We'll try with the default timeo and see if the problem recurs. Perhaps
the TCP reconnection times have improved or maybe there are other options
we can set to improve that case.

Simon-

2010-11-21 06:43:01

by Simon Kirby

[permalink] [raw]
Subject: Re: NFS client/sunrpc getting stuck on 2.6.36

On Fri, Nov 19, 2010 at 06:17:25PM -0500, Trond Myklebust wrote:

> On Fri, 2010-11-19 at 14:58 -0800, Simon Kirby wrote:
> > On Fri, Nov 19, 2010 at 05:17:19PM -0500, Trond Myklebust wrote:
> > > So what were all the
> > >
> > > 'lockd: server 10.10.52.xxx not responding, still trying'
> > >
> > > messages all about? There were quite a few of them for a number of
> > > different servers in the moments leading up to the hang.

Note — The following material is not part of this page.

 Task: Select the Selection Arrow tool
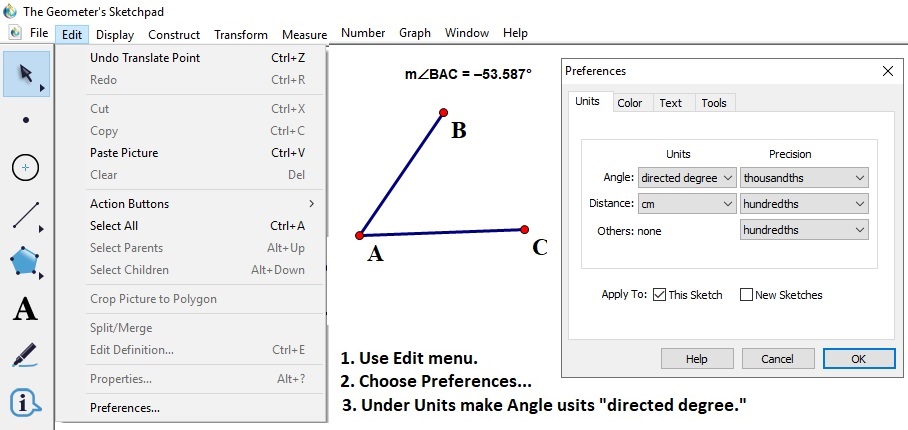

Could it be a
> > > problem with the switch these clients are attached to?
> >
> > If it were a switch problem, would we see port 2049 socket backlogs with
> > netstat -tan or ss -tan? I haven't seen this at all when the problem
> > occurs. All of the sockets are idle (and usually it seems to close them
> > all except the one server that all of the slots are stuck on). tcpdump
> > shows no problems, just very slow requests rates that match the rpc/nfs
> > debugging.
>
> No retransmits that might indicate dropped packets at the switch? How
> fast are the tcp ACKs from the server being returned?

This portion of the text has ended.